The only way I can manage it now is that our own Sacred Heart image is an icon. And I know, I know, O Eastern Christians of my acquaintance, that this is not a specimen of genuine iconography; nor is the icon I bought years ago in Glastonbury (that in itself ought to have tipped me off, I guess), of Our Lady seated beside St. John. I know nowthat in traditional iconography Our Lady does not appear in company, except with members of her immediate family, but this knowledge doesn't prevent my still loving that icon. So it is with the Sacred Heart icon. I can deal with it because it's an icon,because it's an image without any particular overlay of identity, because there's no personal expression to get in the way.
The icon belongs, properly, to Aelred, who bought it long ago, when he was still an Episcopal priest in parish ministry. It hung in his church office for a time, and then, when we moved to England, it lived in his study. He had meant initially to hang it on a wall, but in unpacking he had come across a small metal book stand, and had propped the icon on it, on his desk, as a temporary measure. There it stayed for the entire four years of our sojourn there, and every day he said his prayers before it. With the Sacred Heart at his elbow, he wrote his doctoral thesis.
On our return to the U.S., he ceased to have a private study, and the Sacred Heart, with all our other icons, became general family property. Currently our collection hangs, in company with several crucifixes, above our living-room mantel; tonight we'll have to take the Sacred Heart down before we can enthrone Him, on the same nail He has occupied for some time now already, in an informal and unenthroned way.
So, the icon helps some. The other part of my apathy, though, has less to do with externals, and more to do with the overall status of my soul, which is set to "detachment: not necessarily the good kind." It was this that I wanted to dredge up, not for the first time, in Confession. My Confessor listened, laughing at appropriate intervals; apparently I'm frequently really funny in Confession, and I worry that I'm being flippant and inadequately contrite, but he does absolve me, so I guess it's all right. Anyway, what he said to me by way of counsel was, "I guess this is God's way of telling you you really need this Enthronement. But," he added, "don't necessarily expect anything from it."

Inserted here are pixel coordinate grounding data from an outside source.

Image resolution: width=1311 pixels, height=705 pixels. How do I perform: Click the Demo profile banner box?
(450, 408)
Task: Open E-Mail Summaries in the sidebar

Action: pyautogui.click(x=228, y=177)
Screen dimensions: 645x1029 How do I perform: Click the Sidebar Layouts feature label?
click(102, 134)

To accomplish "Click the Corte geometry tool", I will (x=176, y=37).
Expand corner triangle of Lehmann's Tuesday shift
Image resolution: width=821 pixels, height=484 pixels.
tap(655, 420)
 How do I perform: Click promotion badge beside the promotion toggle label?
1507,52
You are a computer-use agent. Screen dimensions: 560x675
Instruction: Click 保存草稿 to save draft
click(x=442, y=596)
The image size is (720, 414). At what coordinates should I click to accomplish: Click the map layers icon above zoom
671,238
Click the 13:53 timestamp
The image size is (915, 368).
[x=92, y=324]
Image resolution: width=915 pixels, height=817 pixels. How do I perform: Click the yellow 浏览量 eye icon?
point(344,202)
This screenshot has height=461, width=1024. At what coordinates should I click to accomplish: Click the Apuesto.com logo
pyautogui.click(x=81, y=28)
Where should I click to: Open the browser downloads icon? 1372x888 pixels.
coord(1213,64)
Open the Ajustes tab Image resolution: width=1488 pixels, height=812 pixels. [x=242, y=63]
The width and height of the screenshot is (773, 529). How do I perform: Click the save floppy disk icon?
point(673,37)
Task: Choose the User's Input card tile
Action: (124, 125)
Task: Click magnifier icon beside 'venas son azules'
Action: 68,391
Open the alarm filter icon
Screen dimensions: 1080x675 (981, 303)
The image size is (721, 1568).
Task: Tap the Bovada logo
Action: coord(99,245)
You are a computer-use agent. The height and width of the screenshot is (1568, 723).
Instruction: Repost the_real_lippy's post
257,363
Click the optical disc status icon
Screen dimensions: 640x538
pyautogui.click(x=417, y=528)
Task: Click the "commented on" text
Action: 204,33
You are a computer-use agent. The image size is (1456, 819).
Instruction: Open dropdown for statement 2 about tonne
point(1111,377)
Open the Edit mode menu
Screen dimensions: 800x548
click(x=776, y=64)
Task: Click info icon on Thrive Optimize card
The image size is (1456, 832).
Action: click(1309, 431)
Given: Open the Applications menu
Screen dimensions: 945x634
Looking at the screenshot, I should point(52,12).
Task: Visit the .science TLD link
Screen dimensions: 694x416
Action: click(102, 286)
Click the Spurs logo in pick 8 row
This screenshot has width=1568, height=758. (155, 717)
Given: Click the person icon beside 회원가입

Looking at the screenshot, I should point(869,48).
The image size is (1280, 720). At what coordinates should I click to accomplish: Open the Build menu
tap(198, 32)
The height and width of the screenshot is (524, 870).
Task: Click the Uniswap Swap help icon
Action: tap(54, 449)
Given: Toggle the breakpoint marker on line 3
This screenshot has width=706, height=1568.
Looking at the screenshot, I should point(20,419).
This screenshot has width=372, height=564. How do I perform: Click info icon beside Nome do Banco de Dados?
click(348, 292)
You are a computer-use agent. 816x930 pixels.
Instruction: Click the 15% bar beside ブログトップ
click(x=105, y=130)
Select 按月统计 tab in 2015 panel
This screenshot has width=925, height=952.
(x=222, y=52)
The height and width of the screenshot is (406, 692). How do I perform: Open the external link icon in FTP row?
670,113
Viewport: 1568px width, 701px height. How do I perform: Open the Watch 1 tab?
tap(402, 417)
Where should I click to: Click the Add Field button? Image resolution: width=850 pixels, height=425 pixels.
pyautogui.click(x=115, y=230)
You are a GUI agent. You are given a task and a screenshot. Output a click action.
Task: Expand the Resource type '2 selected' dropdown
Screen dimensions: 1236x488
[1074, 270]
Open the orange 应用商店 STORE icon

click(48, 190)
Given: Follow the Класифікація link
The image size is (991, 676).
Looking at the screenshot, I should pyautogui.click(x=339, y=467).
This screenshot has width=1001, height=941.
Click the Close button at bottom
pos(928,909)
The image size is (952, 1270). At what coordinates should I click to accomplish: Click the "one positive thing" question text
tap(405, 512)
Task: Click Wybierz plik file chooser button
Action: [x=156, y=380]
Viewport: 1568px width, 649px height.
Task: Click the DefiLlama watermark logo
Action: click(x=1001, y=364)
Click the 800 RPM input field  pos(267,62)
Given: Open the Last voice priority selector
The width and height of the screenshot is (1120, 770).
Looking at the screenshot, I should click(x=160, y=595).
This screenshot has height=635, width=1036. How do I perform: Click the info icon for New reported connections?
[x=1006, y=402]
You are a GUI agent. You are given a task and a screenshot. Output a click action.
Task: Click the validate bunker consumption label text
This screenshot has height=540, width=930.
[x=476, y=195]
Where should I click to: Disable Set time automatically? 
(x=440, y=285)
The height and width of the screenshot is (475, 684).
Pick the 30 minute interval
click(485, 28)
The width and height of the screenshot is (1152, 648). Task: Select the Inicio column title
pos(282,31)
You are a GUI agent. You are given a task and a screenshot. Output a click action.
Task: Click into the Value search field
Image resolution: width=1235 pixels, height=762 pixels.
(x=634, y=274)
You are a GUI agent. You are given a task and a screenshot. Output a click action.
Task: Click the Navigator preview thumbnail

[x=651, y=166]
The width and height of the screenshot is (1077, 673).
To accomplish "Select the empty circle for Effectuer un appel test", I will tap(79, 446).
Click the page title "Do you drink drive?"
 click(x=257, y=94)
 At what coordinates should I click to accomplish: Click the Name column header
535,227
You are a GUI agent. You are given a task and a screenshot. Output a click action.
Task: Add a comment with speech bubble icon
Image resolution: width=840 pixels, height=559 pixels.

This was a relief. If there's any silver lining to apathy, after all, it's that you don't really work up much energy for expectations. You go through the motions, you go through the motions, and whatever happens in the aftermath strikes you out of the blue, as pure gift. I think it probably is the better part of wisdom not to approach an observance like this thinking, "All right, by tomorrow we'll all be walking on water." This is not, I don't think, a failure of faith, but a waiting on God, to see what our instructions are going to be. St. Peter walked on water because he was told to. We won't know what we're told to do until we get into the boat.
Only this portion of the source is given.